» Selected passage:
=-=-=
Sabado, Agosto 16, 2014

Turning Point: Real or Imagined?

For sure, there had been times in our lives that seem to be that start of something new... a change of some sort...

That may be a REAL turning point or you just felt that something had changed... In short, it may be real or just in your state of mind... 

(*I'm sorry for this unorganized train of thought but I'm just typing these on a whim just not to forget and waste them if I went and organized them first hehehe...)

As for me, I think that a combination of a real and imagined turning-point happened recently... as in just over a week ago... August 8, 2014.

I was on leave from work because I had to process the steps to get my driver's license when I met this cute and friendly girl and started to talk for a very long time about this thing and that... so naturally, as if we're already old friends... and we really hit it. And as that long day progressed I did what I honestly, even at my embarrassingly advanced age for these things (31), have not done before... ask for the girl's number! (and now you're thinking I'm a dork haha)

It's because I did think we'll... how would I say it?... Take off...

So, after consulting my best buddy from college about what to do (by cellphone), I sent a text message to her that night... but just after a few messages she didn't respond anymore (I honestly don't know why)... And that would have disappointing for me, right?

But it wasn't hehehe...
=-=-=
» Dataset excerpts:
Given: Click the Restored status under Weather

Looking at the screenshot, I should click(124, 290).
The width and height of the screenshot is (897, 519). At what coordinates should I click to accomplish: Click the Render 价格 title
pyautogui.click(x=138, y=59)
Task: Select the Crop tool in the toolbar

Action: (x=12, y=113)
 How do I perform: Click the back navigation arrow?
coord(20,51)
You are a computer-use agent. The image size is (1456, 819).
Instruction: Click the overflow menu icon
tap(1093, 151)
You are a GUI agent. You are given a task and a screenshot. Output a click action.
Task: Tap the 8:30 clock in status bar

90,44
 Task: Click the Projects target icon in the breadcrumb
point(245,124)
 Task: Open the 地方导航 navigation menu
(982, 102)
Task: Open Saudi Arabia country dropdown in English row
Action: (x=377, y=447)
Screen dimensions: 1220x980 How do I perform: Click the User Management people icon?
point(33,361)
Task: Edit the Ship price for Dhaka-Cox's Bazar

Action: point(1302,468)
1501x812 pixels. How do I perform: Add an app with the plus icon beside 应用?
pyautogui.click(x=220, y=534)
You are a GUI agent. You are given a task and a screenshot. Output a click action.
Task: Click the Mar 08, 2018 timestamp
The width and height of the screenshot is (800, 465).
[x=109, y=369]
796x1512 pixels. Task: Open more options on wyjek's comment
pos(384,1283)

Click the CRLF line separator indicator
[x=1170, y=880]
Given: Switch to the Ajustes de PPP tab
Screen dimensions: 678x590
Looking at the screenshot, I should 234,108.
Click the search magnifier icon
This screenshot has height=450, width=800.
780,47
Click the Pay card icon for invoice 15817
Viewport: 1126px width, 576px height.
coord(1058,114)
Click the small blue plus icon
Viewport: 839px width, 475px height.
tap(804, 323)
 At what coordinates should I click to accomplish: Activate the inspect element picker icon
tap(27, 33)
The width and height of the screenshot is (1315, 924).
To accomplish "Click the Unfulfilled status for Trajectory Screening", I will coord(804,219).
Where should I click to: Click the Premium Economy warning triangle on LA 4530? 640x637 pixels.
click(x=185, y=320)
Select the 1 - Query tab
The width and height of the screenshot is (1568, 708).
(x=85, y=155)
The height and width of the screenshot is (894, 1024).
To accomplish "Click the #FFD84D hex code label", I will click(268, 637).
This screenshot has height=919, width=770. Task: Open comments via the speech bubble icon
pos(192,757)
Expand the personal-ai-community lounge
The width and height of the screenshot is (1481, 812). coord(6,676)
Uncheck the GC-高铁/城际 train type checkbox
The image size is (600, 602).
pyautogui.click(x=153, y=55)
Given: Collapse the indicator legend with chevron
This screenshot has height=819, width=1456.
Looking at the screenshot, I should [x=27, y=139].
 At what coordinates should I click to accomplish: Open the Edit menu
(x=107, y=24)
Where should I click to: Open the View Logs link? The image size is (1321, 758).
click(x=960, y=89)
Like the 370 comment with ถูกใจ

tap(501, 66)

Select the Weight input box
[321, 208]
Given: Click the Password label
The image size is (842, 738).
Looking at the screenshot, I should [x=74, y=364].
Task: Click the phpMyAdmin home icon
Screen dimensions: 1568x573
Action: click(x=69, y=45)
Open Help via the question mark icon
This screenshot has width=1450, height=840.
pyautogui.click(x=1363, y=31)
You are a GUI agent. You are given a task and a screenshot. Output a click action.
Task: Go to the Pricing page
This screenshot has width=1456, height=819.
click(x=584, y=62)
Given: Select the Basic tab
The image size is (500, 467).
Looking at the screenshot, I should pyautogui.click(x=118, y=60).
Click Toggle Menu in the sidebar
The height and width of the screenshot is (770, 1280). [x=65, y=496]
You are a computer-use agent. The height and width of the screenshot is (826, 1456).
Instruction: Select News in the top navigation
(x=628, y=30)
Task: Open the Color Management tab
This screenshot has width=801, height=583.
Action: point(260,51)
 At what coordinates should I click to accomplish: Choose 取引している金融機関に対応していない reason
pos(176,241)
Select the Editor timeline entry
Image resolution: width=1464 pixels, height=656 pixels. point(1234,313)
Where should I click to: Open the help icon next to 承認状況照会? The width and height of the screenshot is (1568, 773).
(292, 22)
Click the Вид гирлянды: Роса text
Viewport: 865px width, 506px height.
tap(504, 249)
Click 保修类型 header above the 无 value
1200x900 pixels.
=-=-=
» Request 1:
Please repeat the blog post about turning points starting at "That may be" and ending at "them first hehehe...)", switching "whim" to "impulse".
» Request 2:
Pick up the blog post about turning points after its last sentence and keep writing it.
The data has nothing to do with the blog post about turning points.

» Task answer 1:
That may be a REAL turning point or you just felt that something had changed... In short, it may be real or just in your state of mind... 

(*I'm sorry for this unorganized train of thought but I'm just typing these on a impulse just not to forget and waste them if I went and organized them first hehehe...)

» Task answer 2:
Well, I just treated that thing in a positive light... I didn't mind the negative side (the girl not responding), but the positive one... the gradual return of my confidence...

You see, a month before - early July - after numerous attempts, I finally told everything to this girl at work I really, really liked and been hoping for since last year... (see this blog's entry #2). And she said no... I might have told her it's okay afterwards, but hey of course it's not hehehe... And I was feeling so down but not showing it of course and also, things are not doing well in general this year for me... 

But after 08-08-14, I suddenly treated things more positively, and may I be imagining this or not, things are gradually doing better...

It seems as the incident we're talking about here so far was the kick I needed to go back to the game.

Also... again, on that date, also during the 'driving license day', I also got to talk to another license applicant (a dude this time), who I learned, is a young teacher teaching at my old high school. I suddenly reminisced as I asked him if some of the teachers I knew were still there... and there are still, according to him. I also, since he's a new teacher there, gave him some descriptions of the campus when I was studying there (1995-1999), as the campus had physically changed a LOT. He, in turn, gave me information about the new things there.

Suddenly, I wanted to visit... and maybe I'll be searching their website for any occasion there that I might get involved with... 

And why I am so suddenly psyched about visiting my old high school? Maybe... again, I'm feeling this positive vibe... as if something good will happen if I did...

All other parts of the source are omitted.